This is most likely something that should be investigated closer by stopbadware.org.
It seems the site offers antivirus tools af various kind, but they might contain more than is accounted for initially. Looking up the site using domain tools also reports that pctools.com is part of this site or suite.
Maybe these tools should be testet by stopbadware and evaluated if they work as intended.
pctools is registered in Australia.
defenza claims canadian – but seems to be hosted in russia … go figure.
Thanks, I also reported it to the “Badware Clearinghouse”.
After that, I followed the links and reported it to econsumer.gov
This program uses false positives to persuade a user to purchase the program. The “threats” cannot be removed without a license.
I would consider this a fraud tool!
I am going to report this to the IC3 (Internet Crime Complaint Center) right away!
This site is in association with at least:
adware.co.nz
fixmyadware.com
adware-pro-live.com
adware-pro-site.com
adwarepro.com
www.defenza.com/v2/en/security.asp
Here is some AV companys take on Defenza:
A-Squared: www.emsisoft.com/en/malware/?Adware.Win32.Defenza
2-Spyware: www.2-spyware.com/review-defenza.html
Bleeping Computer: www.bleepingcomputer.com/uninstall/6451/Defenza.html
I found another site that installs this same program:
www.get-defenza.com/v2/en/security.asp
Here is SpyWare-net’s take on it:
http://www.fbmsoftware.com/spyware-net/Application/Defenza/
SpyWare-Net says that it is a remote access tool, A-Squared said it is a rouge / adware tool. 2-Spyware said that it is a questionable tool, and Bleeping Computer said that it was malware!
Could this be a combined threat?
See also the Mcafee Site Advisor Report:
http://www.siteadvisor.com/sites/defenza.com
Nothing I would trust for anything. However, they (defenza) are not forcing or infecting your machine without your content. This means, that Google will unlikely remove their search results or block the site from the search/link.
Judging from the various reports, it seems that the software is marketed on a false claim that you have virus which you haven’t really got, and that is not a legal method of marketing.
It may be impossible to get the software totally eliminated, but distribution through US/Canadian or other “western/EU” channels may be reduced due to the fraudulent nature of this.
Might not be, somehow they seemed to connect somewhere in the domain tools.
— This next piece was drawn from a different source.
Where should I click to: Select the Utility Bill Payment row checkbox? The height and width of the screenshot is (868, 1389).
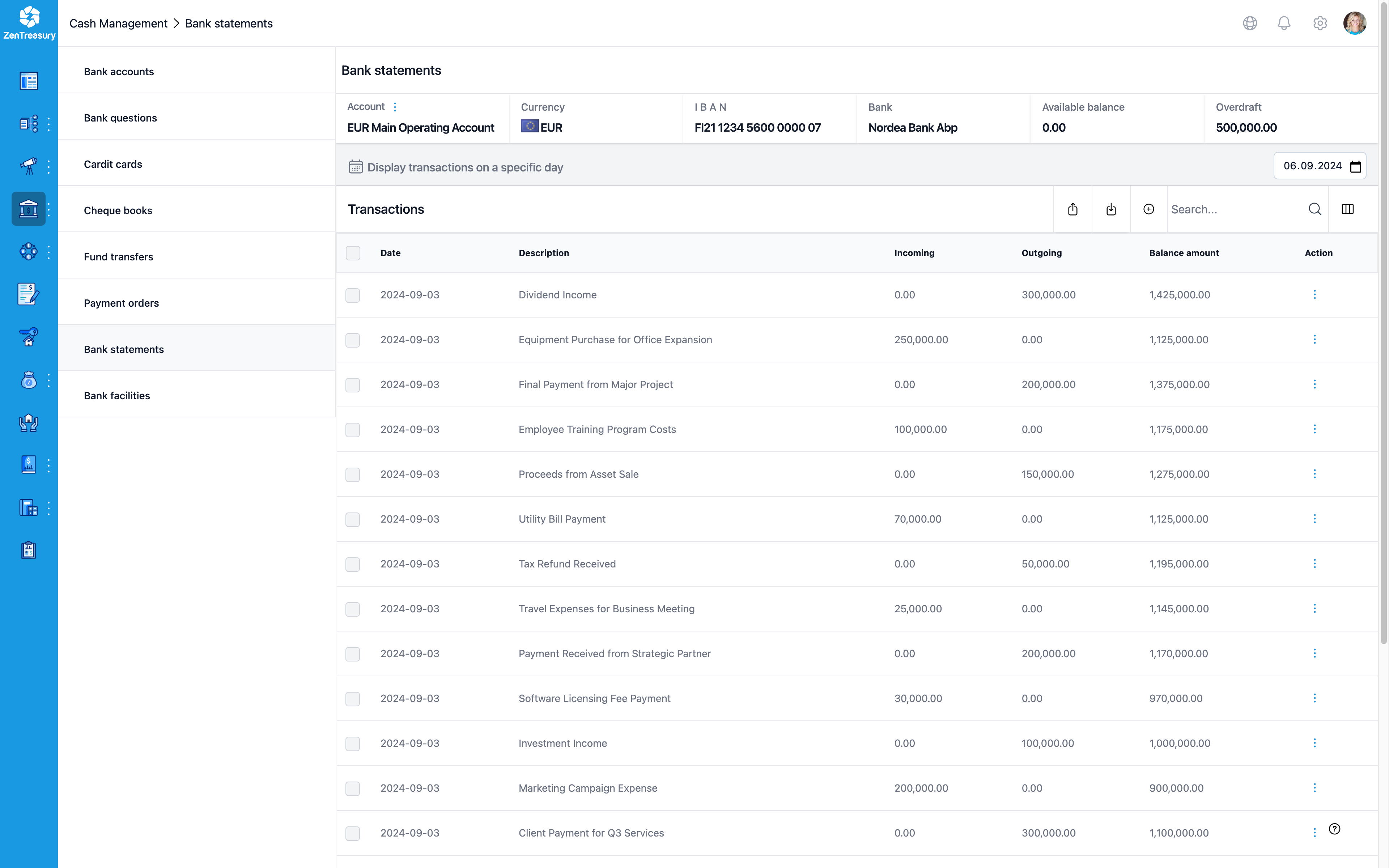[x=353, y=520]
Could be a freak incident or just because they seem to have registered the domains with the same registrar, which isn’t uncommon.
Great research you’ve done. – Let’s see if Maxim (Stopbadware) and Beau (Consumer Reports WebWatch) are interested in this one.
After looking at my research, do you think that this is a rouge anti-spyware tool?
It is said to be installed after “Trojan exploits”; no good anti-malware tools would install using an exploit!
According to there sites, they have millions of users! This could be a big outbreak.
Even Mcafee Site Advisor says “Popularity: Lots of users”!
They most likely got there popularity from there association with cashengines.com, another “red” site.
Cashengines.com, has over 600 sites that use “catchy phrases” to lure visitors.
This company definitely is going to have legal problems, after the complaining and publicity were going to do!
This site was reported to Web Sense Security Labs:
http://securitylabs.websense.com/content/reportMalicious.aspx
The download link was reported to MalwarePatrol.net, but came back “clean”.
CashEngines.com is on RipOffReport.com, for rouge anti-malware programs; imagine that!
I also just sent this domain to Web Sense’s Security Labs; hoping that when / if they block it, it will greatly reduce rouge anti-malware infections!
Defenza is not a product of PC Tools, a company that is a member of the Anti-Spyware Coalition (of which StopBadware is also a member).
We’re not spending a lot of time right now testing new badware apps, but I think it’s great that this community is surfacing some on its own. You’ll be glad to know that this conversation thread shows up in the top 10 results in a Google search for “Defenza.”
Just what I thought. It was a little wierd to find both names through the same single search on domaintools.
Now that we do have that important part cleared up, we can make sure to spread the word and let people know to be careful when finding new security tools like defenza they can come here for a discussion of the same as well.
It probably missed being flagged by google because its not a drive-by download or some spammy pop-up/banner ad.
Pctools is part of Australia (go us :D ) and promotes legit software although their ads can be a bit dodgy sometimes.
Anyway it should have been flagged by now.
One more thing I wouldn’t be downloading any AV (Anti-virus programs) that has a Russian/Ukrainian host, very dodgy.
The site will not be flagged by Google as suspicious. Why?
Because the site itself poses no risk at present. The users trusting the site and downloading/accepting the terms wilfully accepts the responsibility of installing the software. – If the terms do mention the adware or whatever is in there, isn’t really at discussion concerning the Google suspicious list, but rather a consumer related issue.
They (defenza) don’t do anything bad without the users consent.